Few truths are self-evident:

Only 1) basic phenomenological insights such as there is an appearance of redness.

2) Certain logical syllogisms such as:

  • If P then not Q.
  • P

Therefore not Q

And 3) non-contingent a priori truths such as the summation of the angles of all three interior corners of any triangle is 180°. [Though 2) can arguably be understood as being of the same type as 3).]

Of the first of these three examples, what we care for is a kind of on-hand, consciously accessible true information. Awareness is intimately linked to knowing. If there were no experience of knowing, it is not clear what that would mean. Or if knowing didn’t affect conscious experience, then arguably we wouldn’t care for it. A non-sentient AI that can calculate how many birds there are in flight at any one time, but never causally interacts with any beings can hardly be said to know in any important way that matters.
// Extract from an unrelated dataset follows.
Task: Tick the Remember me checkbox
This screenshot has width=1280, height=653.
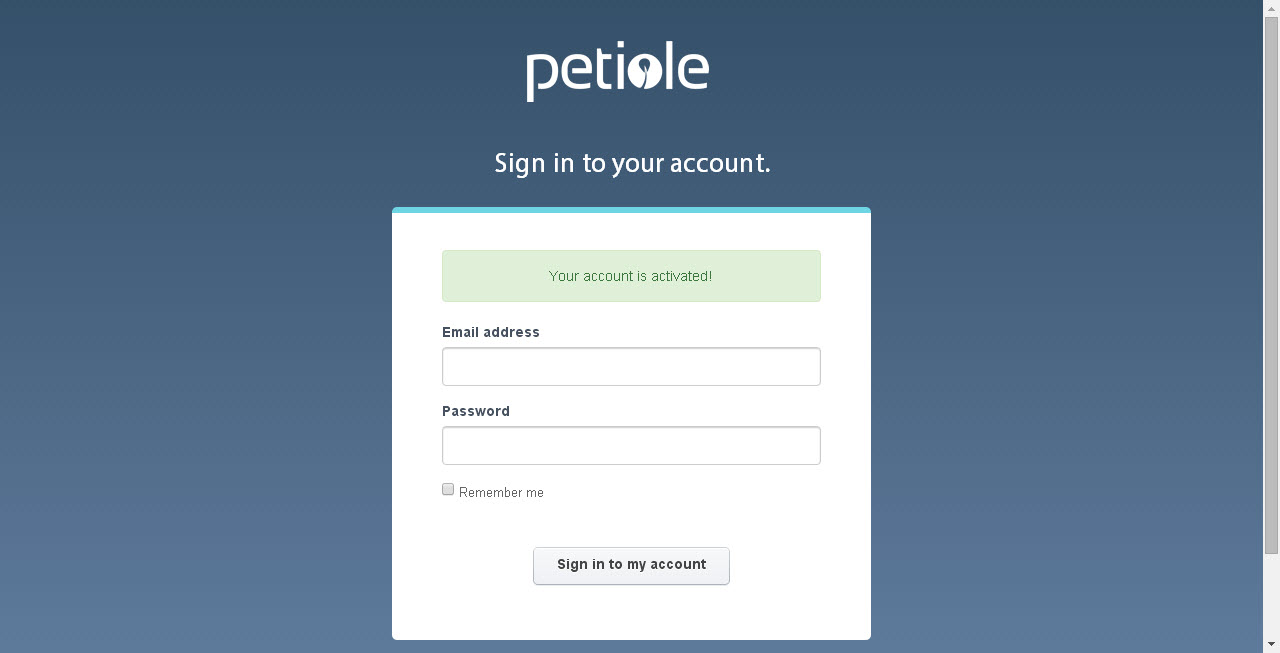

And although most would agree that we can never be fully sure, fully confident in knowing what is beyond direct perception, even within our own consciousnesses confusion circulates. Even Descartes’ foundational fulcrum, “cogito ergo sum”, in his Meditations on First Philosophy is suspect, as skilful meditation reveals the ‘I am’ to be more elusive than the untrained mind may first realise. Thoughts appear but that they are ‘me’ or ‘mine’ is a very precarious assertion and certainly not consensus knowledge.
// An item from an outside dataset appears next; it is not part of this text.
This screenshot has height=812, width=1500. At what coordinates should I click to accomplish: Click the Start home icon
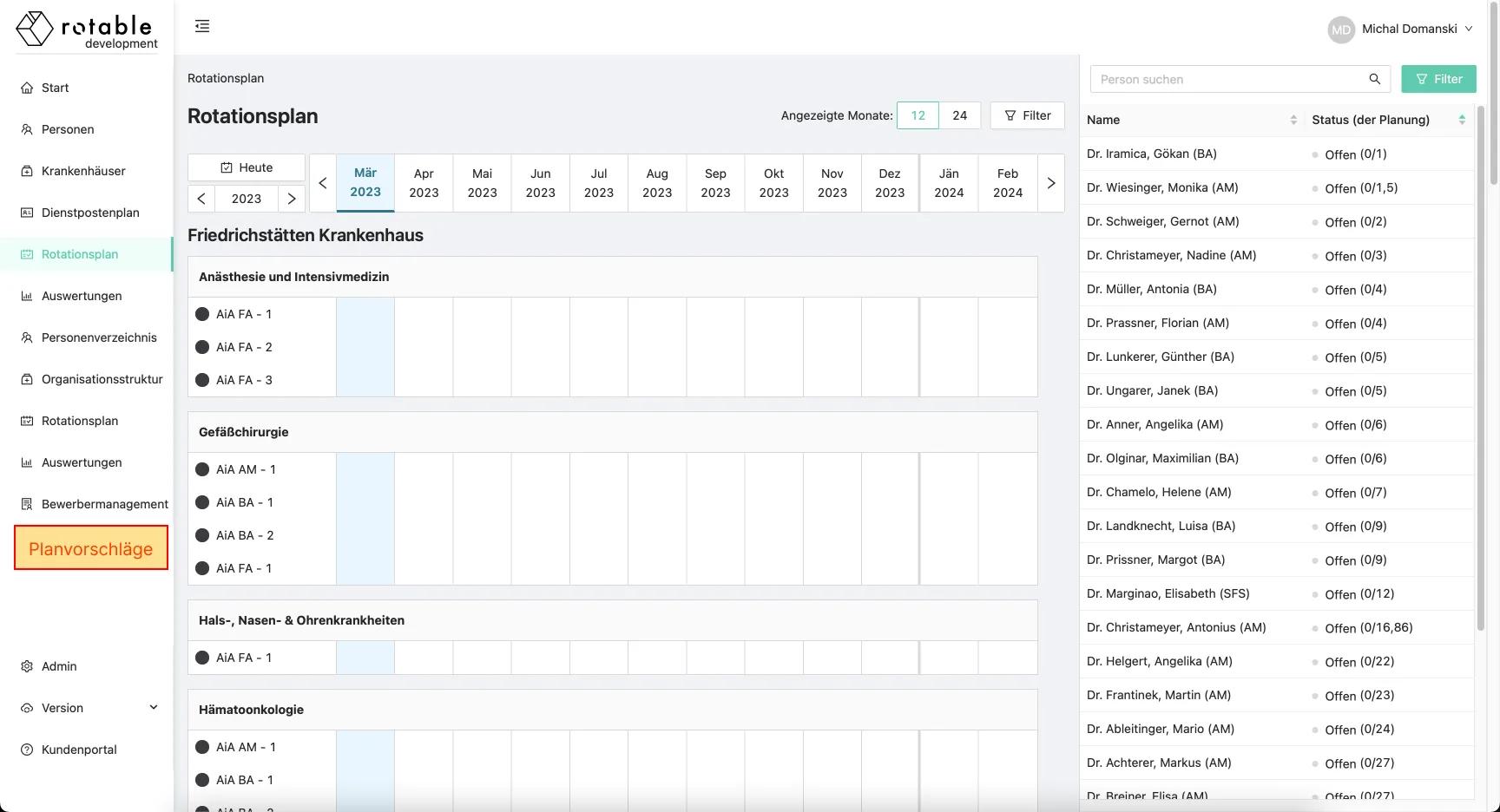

Of the second of these three examples: the axiom of logical consistency, which allows logic to get a foot off the ground, is unfounded itself. It is both deductively and inductively problematic to state that the cosmos be contingent upon consistent cause and effect mechanisms.

Of the third of these three examples: Most a priori ‘truths’ are mathematical in nature or tautological concept constructions, such as all bachelors are unmarried men, true by dint of their definition — which is to say essentially nothing new at all. ‘All glebs have gleep’ is true as long as I choose to define a gleb as something which has gleep — but no knowledge has been gained here (otherwise it would be the simplest trick for generating infinite knowledge).

While mathematics’ relation to reality is non-obvious, the scientific realists posit that mathematical and scientific theories are revealing of the objective truths of things. So to understand these theories would be to acquire knowledge.

A triangle is a symbol, though no perfect triangle is yet to be found anywhere in nature. Here we see a split between the world we wish to really understand (our felt, tangible lives) and the language of mathematics. What greater knowledge of reality is actually obtained by these a priori truths if they aren’t about the world we are concerned with?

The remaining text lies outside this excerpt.